Why Martin Adaji was removed as National Troupe Artistic Director

Martin Adaji

Immediate past Artistic Director of the National Troupe of Nigeria (NTN), Martin Adaji, may have lost his job for resisting moves by Minister of Culture and Tourism, High Chief Edem Duke, and others to relocate the agency to Ikoyi, Lagos as part of plans to privatise the National Theatre.

Adaji, who was appointed substantive Artistic Director in March 2011, had six months left of his four-year term before he was replaced with Akinsola Adejuwon on September 11, 2014. He would have been eligible for a second term if his supervising Minister had found his performance satisfactory.

Born in Ikanekpo, in Ankpa Local Government Area of Kogi State October 21, 1954, Adaji is a play creation major of the University of Jos, Plateau State (M.A Theatre Arts) and a graduate of Theatre Arts of the University of Ibadan (B.A Theatre Arts).

He is a member of the International Theatre Institute (ITI) and the National Association of Nigerian Theatre Arts Practitioners (NANTAP)

A source at the NTN told qed.ng that nobody saw his removal as Chief Executive Officer of the National Troupe coming.

“Nothing suggested he had a frosty relationship with the Minister. It was only after Adaji’s removal that we started hearing that the Minister was not comfortable with Adaji resisting his move to perfect the privatisation of the Theatre.

“The NTN was asked to move to Ikoyi but Adaji wrote to the Minister to inform him that the Theatre is home to the Troupe and that it was wrong going by Decree 47 of 1991which established both the Troupe and the National Theatre for the Troupe to be asked to leave the Theatre like other agencies,” the source, who is a member of the Troupe, told qed.ng.

Adaji was appointed acting head of the Troupe from his position as Director of Research and Documentation when Prof Ahmed Yerima was forced to resign as Artistic Director of NTN via a letter dated January 22, 2010. He was the most senior officer after Yerima, and served in acting capacity until his substantive appointment in March 2011.

Some people in the culture and tourism sector have likened Adaji’s removal to that of former Director-General of the Nigeria Tourism Development Corporation (NTDC), Otunba Segun Runsewe, who was relieved of his appointment after an obvious falling out with Duke.

Runsewe had a year and half left of his second term before he was kicked out and replaced with Sally Mbanefo in May 2013.
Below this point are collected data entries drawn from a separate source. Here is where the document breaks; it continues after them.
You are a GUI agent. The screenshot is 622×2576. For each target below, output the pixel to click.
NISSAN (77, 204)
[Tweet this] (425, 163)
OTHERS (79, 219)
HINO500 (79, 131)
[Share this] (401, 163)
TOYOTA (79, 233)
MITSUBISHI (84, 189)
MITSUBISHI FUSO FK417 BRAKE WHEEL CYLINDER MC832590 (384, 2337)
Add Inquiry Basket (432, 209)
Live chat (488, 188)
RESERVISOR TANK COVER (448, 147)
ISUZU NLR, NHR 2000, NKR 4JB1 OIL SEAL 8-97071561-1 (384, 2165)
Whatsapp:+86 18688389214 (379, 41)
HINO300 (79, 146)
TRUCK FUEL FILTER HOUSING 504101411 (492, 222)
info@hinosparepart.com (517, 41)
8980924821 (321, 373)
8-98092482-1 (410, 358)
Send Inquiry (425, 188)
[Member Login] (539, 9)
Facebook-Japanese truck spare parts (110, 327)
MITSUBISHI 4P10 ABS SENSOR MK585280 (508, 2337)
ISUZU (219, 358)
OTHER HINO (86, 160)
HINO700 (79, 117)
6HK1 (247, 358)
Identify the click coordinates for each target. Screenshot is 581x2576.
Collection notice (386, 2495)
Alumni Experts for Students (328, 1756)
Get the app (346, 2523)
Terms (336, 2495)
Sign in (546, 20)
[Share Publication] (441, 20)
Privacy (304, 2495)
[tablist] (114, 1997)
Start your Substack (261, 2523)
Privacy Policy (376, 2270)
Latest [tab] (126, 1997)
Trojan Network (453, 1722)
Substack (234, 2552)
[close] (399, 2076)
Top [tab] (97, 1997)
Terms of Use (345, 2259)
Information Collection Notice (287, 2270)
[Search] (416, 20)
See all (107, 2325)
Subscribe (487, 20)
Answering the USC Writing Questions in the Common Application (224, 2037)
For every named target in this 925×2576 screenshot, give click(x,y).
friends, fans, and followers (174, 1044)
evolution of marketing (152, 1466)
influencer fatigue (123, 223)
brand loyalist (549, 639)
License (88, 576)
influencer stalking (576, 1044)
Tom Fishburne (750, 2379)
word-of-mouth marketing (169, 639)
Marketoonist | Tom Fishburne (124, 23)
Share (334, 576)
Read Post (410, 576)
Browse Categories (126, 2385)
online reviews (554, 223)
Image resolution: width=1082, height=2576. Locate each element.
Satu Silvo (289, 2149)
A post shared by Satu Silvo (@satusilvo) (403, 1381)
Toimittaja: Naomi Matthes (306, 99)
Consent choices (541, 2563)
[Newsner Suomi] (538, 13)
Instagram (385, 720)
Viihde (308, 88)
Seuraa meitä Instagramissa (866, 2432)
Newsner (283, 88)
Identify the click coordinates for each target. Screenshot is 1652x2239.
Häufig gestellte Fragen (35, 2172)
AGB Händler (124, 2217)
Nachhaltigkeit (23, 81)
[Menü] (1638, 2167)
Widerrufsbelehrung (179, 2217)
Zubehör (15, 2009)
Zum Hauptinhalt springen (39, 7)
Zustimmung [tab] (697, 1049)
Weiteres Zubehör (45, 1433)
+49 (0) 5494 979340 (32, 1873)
“He (Runsewe) was also removed just like that,” a senior staff with the NTDC told us. “No query, suspension, no explanation.”

Another offered: “Even if it is true that the Minister had problems with Runsewe, there are procedures for sacking a DG. You report the chap, he is suspended and investigated. If he is found guilty then you sack him.

“If Runsewe had a publicised disagreement with Duke, what was Adaji’s offence?” a performing member of NTN asked.

“They just want to bring in their cronies on board,” he continued.

“The Minister claims he knew nothing about Adejuwon’s appointment; that he was only informed by the Secretary to the Government of the Federation, Anyim Pius Anyim, that a graphic artist had been appointed.

“But when he was informed and looked through the gentleman’s CV and found out that as a graphic artist he was best suited for maybe the National Gallery of Art (NGA), why didn’t Duke advise government on correct placement?” he concluded.